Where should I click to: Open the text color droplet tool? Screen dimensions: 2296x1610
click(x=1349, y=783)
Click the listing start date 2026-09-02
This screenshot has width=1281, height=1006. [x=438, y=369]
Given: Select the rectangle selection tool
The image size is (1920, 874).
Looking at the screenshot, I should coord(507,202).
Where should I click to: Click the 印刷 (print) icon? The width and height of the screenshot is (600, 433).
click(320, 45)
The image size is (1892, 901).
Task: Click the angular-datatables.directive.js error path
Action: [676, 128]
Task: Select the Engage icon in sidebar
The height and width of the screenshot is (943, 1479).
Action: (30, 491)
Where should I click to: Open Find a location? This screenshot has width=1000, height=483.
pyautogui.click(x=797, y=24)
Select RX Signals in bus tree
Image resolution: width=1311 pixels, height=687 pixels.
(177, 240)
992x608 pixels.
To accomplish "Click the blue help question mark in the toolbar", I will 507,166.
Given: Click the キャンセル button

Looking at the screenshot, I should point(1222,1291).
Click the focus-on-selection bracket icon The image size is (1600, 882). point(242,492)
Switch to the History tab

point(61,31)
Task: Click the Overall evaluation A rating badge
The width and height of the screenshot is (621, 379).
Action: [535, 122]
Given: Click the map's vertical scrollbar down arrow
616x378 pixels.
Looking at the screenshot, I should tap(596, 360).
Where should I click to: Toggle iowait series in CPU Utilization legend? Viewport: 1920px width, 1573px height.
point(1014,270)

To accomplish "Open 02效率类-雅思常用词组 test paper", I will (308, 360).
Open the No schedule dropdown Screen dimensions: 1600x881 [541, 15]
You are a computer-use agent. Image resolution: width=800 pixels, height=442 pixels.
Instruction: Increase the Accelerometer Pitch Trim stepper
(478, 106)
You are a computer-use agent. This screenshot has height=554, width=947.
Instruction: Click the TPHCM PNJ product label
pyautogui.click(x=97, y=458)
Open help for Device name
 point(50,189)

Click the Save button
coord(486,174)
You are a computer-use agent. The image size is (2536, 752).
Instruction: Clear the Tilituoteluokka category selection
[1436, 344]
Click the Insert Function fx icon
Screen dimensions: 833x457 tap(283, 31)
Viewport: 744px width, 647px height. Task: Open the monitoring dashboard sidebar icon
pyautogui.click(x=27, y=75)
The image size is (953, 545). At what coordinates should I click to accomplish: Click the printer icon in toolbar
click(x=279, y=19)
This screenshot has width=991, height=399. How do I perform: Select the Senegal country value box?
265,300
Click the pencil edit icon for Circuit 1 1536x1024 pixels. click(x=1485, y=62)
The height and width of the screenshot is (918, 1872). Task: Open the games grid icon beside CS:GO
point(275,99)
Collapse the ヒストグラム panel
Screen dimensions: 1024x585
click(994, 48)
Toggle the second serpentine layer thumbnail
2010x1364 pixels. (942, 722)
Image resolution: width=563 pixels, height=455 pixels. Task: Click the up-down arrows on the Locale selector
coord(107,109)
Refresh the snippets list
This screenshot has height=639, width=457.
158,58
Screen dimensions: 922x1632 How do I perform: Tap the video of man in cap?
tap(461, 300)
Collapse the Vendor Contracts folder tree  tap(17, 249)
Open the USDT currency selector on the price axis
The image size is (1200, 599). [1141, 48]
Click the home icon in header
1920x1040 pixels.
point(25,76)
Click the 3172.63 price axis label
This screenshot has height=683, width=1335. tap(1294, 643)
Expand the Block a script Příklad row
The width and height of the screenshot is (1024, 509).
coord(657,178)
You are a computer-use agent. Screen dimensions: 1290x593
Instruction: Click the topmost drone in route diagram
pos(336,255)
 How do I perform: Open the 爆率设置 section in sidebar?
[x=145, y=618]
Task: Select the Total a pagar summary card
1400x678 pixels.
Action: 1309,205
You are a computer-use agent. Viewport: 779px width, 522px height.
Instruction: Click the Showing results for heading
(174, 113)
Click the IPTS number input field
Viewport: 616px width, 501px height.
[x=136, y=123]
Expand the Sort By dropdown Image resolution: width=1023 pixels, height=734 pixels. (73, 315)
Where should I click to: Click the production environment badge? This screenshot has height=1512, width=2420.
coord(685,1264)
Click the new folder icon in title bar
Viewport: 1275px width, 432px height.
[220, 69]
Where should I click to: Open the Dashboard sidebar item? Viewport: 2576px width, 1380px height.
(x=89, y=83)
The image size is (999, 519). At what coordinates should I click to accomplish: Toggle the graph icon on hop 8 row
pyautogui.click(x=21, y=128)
----------------
- What is required -
Can you retype all of the data above exactly as it appears?

- Exercise result -
Where should I click to: Open the text color droplet tool? Screen dimensions: 2296x1610
click(x=1349, y=783)
Click the listing start date 2026-09-02
This screenshot has width=1281, height=1006. [x=438, y=369]
Given: Select the rectangle selection tool
The image size is (1920, 874).
Looking at the screenshot, I should coord(507,202).
Where should I click to: Click the 印刷 (print) icon? The width and height of the screenshot is (600, 433).
click(320, 45)
The image size is (1892, 901).
Task: Click the angular-datatables.directive.js error path
Action: [676, 128]
Task: Select the Engage icon in sidebar
The height and width of the screenshot is (943, 1479).
Action: (30, 491)
Where should I click to: Open Find a location? This screenshot has width=1000, height=483.
pyautogui.click(x=797, y=24)
Select RX Signals in bus tree
Image resolution: width=1311 pixels, height=687 pixels.
(177, 240)
992x608 pixels.
To accomplish "Click the blue help question mark in the toolbar", I will 507,166.
Given: Click the キャンセル button

Looking at the screenshot, I should point(1222,1291).
Click the focus-on-selection bracket icon The image size is (1600, 882). point(242,492)
Switch to the History tab

point(61,31)
Task: Click the Overall evaluation A rating badge
The width and height of the screenshot is (621, 379).
Action: [535, 122]
Given: Click the map's vertical scrollbar down arrow
616x378 pixels.
Looking at the screenshot, I should tap(596, 360).
Where should I click to: Toggle iowait series in CPU Utilization legend? Viewport: 1920px width, 1573px height.
point(1014,270)

To accomplish "Open 02效率类-雅思常用词组 test paper", I will (308, 360).
Open the No schedule dropdown Screen dimensions: 1600x881 [541, 15]
You are a computer-use agent. Image resolution: width=800 pixels, height=442 pixels.
Instruction: Increase the Accelerometer Pitch Trim stepper
(478, 106)
You are a computer-use agent. This screenshot has height=554, width=947.
Instruction: Click the TPHCM PNJ product label
pyautogui.click(x=97, y=458)
Open help for Device name
 point(50,189)

Click the Save button
coord(486,174)
You are a computer-use agent. The image size is (2536, 752).
Instruction: Clear the Tilituoteluokka category selection
[1436, 344]
Click the Insert Function fx icon
Screen dimensions: 833x457 tap(283, 31)
Viewport: 744px width, 647px height. Task: Open the monitoring dashboard sidebar icon
pyautogui.click(x=27, y=75)
The image size is (953, 545). At what coordinates should I click to accomplish: Click the printer icon in toolbar
click(x=279, y=19)
This screenshot has width=991, height=399. How do I perform: Select the Senegal country value box?
265,300
Click the pencil edit icon for Circuit 1 1536x1024 pixels. click(x=1485, y=62)
The height and width of the screenshot is (918, 1872). Task: Open the games grid icon beside CS:GO
point(275,99)
Collapse the ヒストグラム panel
Screen dimensions: 1024x585
click(994, 48)
Toggle the second serpentine layer thumbnail
2010x1364 pixels. (942, 722)
Image resolution: width=563 pixels, height=455 pixels. Task: Click the up-down arrows on the Locale selector
coord(107,109)
Refresh the snippets list
This screenshot has height=639, width=457.
158,58
Screen dimensions: 922x1632 How do I perform: Tap the video of man in cap?
tap(461, 300)
Collapse the Vendor Contracts folder tree  tap(17, 249)
Open the USDT currency selector on the price axis
The image size is (1200, 599). [1141, 48]
Click the home icon in header
1920x1040 pixels.
point(25,76)
Click the 3172.63 price axis label
This screenshot has height=683, width=1335. tap(1294, 643)
Expand the Block a script Příklad row
The width and height of the screenshot is (1024, 509).
coord(657,178)
You are a computer-use agent. Screen dimensions: 1290x593
Instruction: Click the topmost drone in route diagram
pos(336,255)
 How do I perform: Open the 爆率设置 section in sidebar?
[x=145, y=618]
Task: Select the Total a pagar summary card
1400x678 pixels.
Action: 1309,205
You are a computer-use agent. Viewport: 779px width, 522px height.
Instruction: Click the Showing results for heading
(174, 113)
Click the IPTS number input field
Viewport: 616px width, 501px height.
[x=136, y=123]
Expand the Sort By dropdown Image resolution: width=1023 pixels, height=734 pixels. (73, 315)
Where should I click to: Click the production environment badge? This screenshot has height=1512, width=2420.
coord(685,1264)
Click the new folder icon in title bar
Viewport: 1275px width, 432px height.
[220, 69]
Where should I click to: Open the Dashboard sidebar item? Viewport: 2576px width, 1380px height.
(x=89, y=83)
The image size is (999, 519). At what coordinates should I click to accomplish: Toggle the graph icon on hop 8 row
pyautogui.click(x=21, y=128)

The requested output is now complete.